TASK GOAL:
Return the part of the repository security scanning page starting with "Repository security scanning gives" and going on through "explicit user action.", copied word for word.

TEXT SEGMENT:
........
Skip to main content

Repository Security Scanning

Repository security scanning gives Orka a Codex Security-like workflow: register a GitHub repository, generate an editable threat model, scan history and new commits for likely vulnerabilities, validate findings in an isolated worker, and remediate with generated patches and pull requests — all human-in-the-loop.

The feature is GitHub-first and built on Orka's existing task, agent runtime, artifact, scheduling, and PR plumbing. Remediation (patch generation and PR creation) always requires an explicit user action.

How It Works

Register repository (UI or RepositoryScan CRD)
........
EXCERPTED DATA:
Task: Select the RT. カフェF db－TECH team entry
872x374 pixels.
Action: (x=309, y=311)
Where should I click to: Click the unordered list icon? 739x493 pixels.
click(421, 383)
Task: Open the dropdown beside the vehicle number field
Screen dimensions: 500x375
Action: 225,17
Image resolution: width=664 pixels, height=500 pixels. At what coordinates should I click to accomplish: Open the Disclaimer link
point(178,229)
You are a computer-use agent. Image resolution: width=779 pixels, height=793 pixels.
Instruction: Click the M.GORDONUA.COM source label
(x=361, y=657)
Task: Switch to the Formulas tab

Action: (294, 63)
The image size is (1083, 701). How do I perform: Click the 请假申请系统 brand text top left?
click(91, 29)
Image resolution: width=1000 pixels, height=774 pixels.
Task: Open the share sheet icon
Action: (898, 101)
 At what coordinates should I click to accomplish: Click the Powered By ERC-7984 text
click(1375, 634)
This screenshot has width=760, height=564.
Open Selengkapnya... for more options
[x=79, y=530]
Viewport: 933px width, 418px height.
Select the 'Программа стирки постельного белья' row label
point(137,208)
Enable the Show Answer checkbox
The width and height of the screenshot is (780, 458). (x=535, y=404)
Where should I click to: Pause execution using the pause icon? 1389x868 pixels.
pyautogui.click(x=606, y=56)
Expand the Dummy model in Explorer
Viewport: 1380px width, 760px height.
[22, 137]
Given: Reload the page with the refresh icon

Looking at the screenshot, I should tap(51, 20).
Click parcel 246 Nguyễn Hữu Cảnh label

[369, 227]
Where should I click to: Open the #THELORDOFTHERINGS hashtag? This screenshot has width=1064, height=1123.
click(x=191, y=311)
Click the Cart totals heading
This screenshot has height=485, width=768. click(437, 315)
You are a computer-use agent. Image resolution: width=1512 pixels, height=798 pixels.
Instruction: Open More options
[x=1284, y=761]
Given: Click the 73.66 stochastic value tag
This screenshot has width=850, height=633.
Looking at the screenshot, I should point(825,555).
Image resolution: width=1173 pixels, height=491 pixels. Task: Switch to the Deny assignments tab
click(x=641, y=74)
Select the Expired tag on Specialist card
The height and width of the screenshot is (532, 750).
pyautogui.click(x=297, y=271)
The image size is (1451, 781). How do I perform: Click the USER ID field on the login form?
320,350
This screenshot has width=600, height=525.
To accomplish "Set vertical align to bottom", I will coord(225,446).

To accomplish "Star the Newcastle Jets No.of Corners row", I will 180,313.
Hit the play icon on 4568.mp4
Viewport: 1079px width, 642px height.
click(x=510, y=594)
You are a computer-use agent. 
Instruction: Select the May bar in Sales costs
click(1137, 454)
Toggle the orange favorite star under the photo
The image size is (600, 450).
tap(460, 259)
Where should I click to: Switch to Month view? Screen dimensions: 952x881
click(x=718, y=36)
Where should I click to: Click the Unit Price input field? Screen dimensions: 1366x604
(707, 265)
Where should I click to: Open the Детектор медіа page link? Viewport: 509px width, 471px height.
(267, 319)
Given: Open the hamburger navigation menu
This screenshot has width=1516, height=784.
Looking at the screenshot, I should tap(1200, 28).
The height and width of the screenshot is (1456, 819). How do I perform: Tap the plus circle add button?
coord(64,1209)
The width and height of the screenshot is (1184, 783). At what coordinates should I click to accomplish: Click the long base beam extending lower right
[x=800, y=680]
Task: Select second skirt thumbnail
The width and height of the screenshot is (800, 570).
........
ANSWER BOX:
Repository security scanning gives Orka a Codex Security-like workflow: register a GitHub repository, generate an editable threat model, scan history and new commits for likely vulnerabilities, validate findings in an isolated worker, and remediate with generated patches and pull requests — all human-in-the-loop.

The feature is GitHub-first and built on Orka's existing task, agent runtime, artifact, scheduling, and PR plumbing. Remediation (patch generation and PR creation) always requires an explicit user action.